Livestock is one of the best ways to manage weeds, but only in the context of grazing – they wouldn’t be used in say, a wheat field. You can also resort to burning weeds or tilling. However, tilling has its own consequences to address. Weeds are something that will always need dealt with and some weeds are worse than others, the main thing is to get them under control.
No Synthetic Additives
Conventional methods allow for use of chemical pesticides to kill off things like naturally occurring, malignant fungi in crop soil, but this is not something organic producers can concede to without losing their certification. Instead, an organic producer must find an approved, organic solution to their pest problem. Let’s say a crop of heirloom tomatoes was afflicted by aphids. The organic farmer would counter the aphids with the purchase of lady bugs which can be bought online and shipped live for ready use. Though lady bugs are not a colossal expense (around $20 from a site like Amazon.com), they’re an additional cost to the organic producers who use them. If there is no alternative the national organic program can approve a synthetic pesticide, but that is rarity and can only be used if it is approved.

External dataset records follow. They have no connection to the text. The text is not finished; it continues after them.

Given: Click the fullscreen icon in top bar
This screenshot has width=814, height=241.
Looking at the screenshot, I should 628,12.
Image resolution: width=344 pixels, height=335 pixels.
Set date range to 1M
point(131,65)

Altogether, sustaining profitability is a struggle for any farmer, organic or conventional. While conventional farms may be barely more marginal than organic during good years, years that have hardships such as drought can see organic making better margins. It’s no secret farming is a hard life which sees challenge, innumerable costs, and, at end of season, a lot of time and effort spent on getting products to sell. Market success does not happen on its own. Before WWI and WWII organic farming was the only method of farming. Agricultural chemicals were developed by manufacturers of war chemicals and it’s worth noting that the certified market as a way of recognizing the organic growing process has only really been established since the 1990s in response to the use of chemicals.

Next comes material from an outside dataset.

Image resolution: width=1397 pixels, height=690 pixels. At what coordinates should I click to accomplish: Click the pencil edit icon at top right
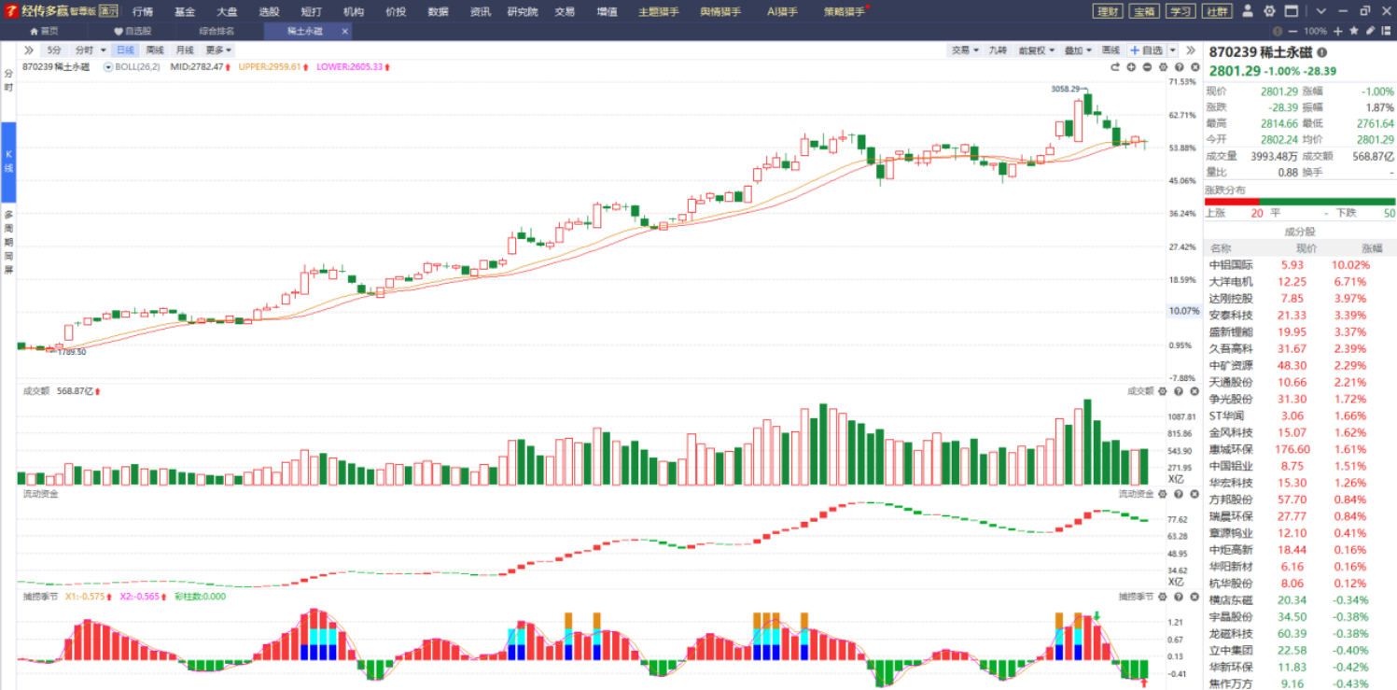click(1370, 31)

The end-consumer can make a difference in reducing these challenges organic producers face, and in doing so reduce the cost of organic products. If more consumers purchased organic products like heirloom grains, the price of these foods would decrease as they became more commonly bought. Even at lower prices, with enough consumers purchasing foods produced organically, the cost burdens to organic farmers could be offset by the growth in number of consumers in their market. All told, converting to organic production methods not only improves the health of our Earth’s soil, but also the health of each and every living thing that lives off of what is grown from that soil.